Pubblicato sabato 2 Novembre 2024 alle 21:50 da Francesco

Mi appoggio ai silenzi che si susseguono senza soluzione di continuità, tuttavia con la stessa indolenza di chi sieda su un muretto e vi lasci ciondolare le gambe. Altre volte ricerco suoni che sovrastino rumori anonimi e non tanto per un disprezzo verso i secondi quanto per il piacere dei primi. So cosa mi piace ascoltare e tendo a mantenere le distanze da ciò che non incontra il mio gusto o da quanto non desti la mia curiosità. Non è sempre possibile compiere una libera scelta e forse questa, in ultima analisi, non è mai davvero libera, però io non mi formalizzo e l’accetto per come si presenta al tribunale della mia ragione.
In uno dei vangeli v’è scritto di lasciare che i morti seppelliscano i morti, ma se dipendesse da me chiederei loro anche di potare i cipressi del cimitero. Non pratico il culto dei defunti né quello dei vivi: tutt’al più posso fermarmi per strada a comprare una torta gelato e qualche cialda, giusto per non presentarmi a mani vuote.
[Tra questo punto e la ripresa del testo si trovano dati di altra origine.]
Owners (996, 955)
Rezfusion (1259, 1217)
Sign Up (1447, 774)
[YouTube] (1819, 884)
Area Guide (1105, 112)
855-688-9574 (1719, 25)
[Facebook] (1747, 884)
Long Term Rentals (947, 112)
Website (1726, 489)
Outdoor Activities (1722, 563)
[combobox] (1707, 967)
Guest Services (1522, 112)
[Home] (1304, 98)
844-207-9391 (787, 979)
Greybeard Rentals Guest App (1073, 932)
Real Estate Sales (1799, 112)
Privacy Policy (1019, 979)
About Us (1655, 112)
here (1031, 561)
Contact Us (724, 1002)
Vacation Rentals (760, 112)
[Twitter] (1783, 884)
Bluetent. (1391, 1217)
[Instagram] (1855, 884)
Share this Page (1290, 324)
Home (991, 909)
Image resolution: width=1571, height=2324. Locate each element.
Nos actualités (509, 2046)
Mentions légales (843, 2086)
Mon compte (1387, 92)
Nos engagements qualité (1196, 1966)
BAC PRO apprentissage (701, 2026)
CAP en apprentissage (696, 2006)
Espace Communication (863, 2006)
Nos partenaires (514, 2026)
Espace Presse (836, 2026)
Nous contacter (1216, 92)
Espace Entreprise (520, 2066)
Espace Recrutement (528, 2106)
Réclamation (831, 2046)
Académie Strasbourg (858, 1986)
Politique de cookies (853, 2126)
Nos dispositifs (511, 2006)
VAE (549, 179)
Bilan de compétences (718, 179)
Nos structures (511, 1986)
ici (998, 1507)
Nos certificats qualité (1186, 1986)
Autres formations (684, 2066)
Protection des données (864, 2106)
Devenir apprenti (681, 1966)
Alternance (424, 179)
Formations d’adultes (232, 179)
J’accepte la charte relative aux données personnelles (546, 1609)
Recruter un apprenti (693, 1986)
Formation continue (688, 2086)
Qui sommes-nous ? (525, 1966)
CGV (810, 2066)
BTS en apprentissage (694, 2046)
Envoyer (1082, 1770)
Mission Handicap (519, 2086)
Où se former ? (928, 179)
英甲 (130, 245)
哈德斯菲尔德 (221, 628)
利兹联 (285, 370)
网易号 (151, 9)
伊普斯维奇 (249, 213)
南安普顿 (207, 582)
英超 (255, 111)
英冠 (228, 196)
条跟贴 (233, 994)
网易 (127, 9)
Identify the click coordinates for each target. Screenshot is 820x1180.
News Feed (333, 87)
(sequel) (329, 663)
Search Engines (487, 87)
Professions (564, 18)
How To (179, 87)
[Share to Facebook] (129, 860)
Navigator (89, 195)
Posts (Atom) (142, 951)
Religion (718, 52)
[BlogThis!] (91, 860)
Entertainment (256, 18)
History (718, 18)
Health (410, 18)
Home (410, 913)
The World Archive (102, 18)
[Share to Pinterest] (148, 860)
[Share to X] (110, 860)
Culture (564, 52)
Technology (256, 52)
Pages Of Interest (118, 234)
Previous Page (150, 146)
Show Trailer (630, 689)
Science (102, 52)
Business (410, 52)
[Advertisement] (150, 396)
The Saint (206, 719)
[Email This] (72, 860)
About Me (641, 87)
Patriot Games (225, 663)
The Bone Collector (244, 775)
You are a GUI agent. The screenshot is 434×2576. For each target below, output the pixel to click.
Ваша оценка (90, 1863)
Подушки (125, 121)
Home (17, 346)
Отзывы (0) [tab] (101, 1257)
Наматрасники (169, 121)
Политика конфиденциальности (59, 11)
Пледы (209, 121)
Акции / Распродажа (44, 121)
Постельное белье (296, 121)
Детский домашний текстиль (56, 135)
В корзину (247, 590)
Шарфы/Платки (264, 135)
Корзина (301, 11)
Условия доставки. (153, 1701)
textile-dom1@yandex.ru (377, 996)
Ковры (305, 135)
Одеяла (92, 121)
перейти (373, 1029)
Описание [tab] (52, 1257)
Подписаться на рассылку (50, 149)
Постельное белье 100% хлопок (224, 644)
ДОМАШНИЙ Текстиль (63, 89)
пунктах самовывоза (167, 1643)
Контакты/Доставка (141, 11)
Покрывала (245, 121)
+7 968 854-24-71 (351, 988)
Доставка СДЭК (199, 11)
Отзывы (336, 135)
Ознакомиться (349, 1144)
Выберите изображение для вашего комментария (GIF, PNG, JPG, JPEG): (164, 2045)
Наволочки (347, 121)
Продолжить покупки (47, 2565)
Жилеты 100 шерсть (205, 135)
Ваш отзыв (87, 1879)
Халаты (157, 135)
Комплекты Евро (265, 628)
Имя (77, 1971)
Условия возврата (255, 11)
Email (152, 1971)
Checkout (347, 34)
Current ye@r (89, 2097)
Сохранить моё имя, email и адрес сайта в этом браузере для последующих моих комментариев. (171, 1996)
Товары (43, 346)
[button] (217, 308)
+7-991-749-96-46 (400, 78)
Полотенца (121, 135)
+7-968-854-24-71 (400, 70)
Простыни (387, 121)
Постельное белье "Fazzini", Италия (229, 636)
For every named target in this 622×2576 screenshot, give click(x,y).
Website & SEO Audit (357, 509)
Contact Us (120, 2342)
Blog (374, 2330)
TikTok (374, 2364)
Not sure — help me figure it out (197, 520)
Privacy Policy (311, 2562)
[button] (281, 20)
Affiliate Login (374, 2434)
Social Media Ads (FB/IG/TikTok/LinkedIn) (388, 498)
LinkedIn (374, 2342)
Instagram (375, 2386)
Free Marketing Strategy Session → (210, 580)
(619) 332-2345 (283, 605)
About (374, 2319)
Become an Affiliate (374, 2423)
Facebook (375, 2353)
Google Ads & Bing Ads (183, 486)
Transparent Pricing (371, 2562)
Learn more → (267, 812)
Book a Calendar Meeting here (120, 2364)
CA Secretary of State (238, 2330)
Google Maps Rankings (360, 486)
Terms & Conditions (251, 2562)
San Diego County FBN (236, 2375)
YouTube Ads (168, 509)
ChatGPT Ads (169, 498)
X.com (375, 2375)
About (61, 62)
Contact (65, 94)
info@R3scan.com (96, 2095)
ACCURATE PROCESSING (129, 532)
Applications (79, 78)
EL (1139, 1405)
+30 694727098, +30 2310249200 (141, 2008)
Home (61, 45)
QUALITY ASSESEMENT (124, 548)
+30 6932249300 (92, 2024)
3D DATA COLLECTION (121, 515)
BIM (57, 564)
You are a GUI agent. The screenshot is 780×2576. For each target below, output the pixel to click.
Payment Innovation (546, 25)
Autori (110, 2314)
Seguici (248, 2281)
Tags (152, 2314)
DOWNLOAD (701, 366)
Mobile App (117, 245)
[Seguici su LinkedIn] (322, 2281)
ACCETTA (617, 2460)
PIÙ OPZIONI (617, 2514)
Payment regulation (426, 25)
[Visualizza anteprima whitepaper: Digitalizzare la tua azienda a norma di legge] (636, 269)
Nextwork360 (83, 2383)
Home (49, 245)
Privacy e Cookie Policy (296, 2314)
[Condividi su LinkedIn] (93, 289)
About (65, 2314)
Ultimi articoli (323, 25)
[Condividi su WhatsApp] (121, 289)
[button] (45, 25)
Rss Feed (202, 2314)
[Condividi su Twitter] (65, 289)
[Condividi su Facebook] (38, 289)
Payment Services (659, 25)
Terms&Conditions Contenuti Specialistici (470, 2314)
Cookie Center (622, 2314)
Se la morte fosse una cosa seria non riuscirebbe a tutti: almeno la nascita implica un gioco a premi tra i gameti. Mi viene da pensare che la vita sia tassata alla fonte. Se tornassero gli anni passati questi verrebbero meno al proprio nome e si chiamerebbero ricorrenti. Al momento non ho nostalgie d’alcun tipo, o perlomeno non le sento mie, però non escludo che ne abbia qualcuna in frigorifero da scongelare in mancanza di meglio. Prima o poi le campane suonano per tutti, ma io, intanto, opto per dischi di mio gradimento e non sto ad aspettare rintocchi che non potrò manco udire. V’è da capire se certe decisioni sia meglio metterle ai voti o all’asta: nel primo caso io mi asterrei e le urne sarebbero deserte, nella seconda circostanza invece non farei né accetterei offerta alcuna. E allora? E allora niente!

Categorie: Parole |

27
Ott

La stagione delle piogge

Pubblicato domenica 27 Ottobre 2024 alle 02:10 da Francesco

Funesti e ottobrini all’esterno, finora i giorni del corrente mese hanno invece irradiato la mia vita interiore. Mi sento mosso da entusiasmi endogeni che hanno il diritto e il dovere di risolversi nel loro luogo d’origine. Sono pieno di energie e, sebbene anche prima lo fossi, adesso le avverto in misura maggiore. È come se stessi rivivendo uno di quei periodi a cui ero aduso anni or sono, puntuali nella loro balsamica comparsa, perciò ne sfrutto l’esaltazione per cavalcare il tempo presente. V’è un modo di dire secondo il quale “se Atene piange, Sparta non ride”, ma nel mio caso “se il mondo salta in aria, il sottoscritto quasi non se ne cura”.
Di solito periodi del genere sono per me precursori di orizzonti ancor più rosei, ma io preferisco quelle notti a cui concederei volentieri durata eterna se solo avessi da elargirne. Lunghe, dritte e buie vie che al calar delle tenebre conducono verso mondi lontanissimi, dove pensieri fervidi e phronesis convolano a nozze mistiche e poliandriche. Più che vivere, io vengo vissuto da fasi del genere ed è come se non vi svolgessi parte attiva: forse in un tale ambito il concetto di merito rimane alla porta o si perde negli immediati dintorni insieme al proprio senso, valevole solo fino all’uscio di cui sopra come di sotto, come in alto così in basso.
Lodi sperticate per ragioni indebite si perdono in frasi stolide, critiche sterili per motivi futili si azzerano in parole simili, perciò non resta che guardare il fiume mentre porta i corpi a valle.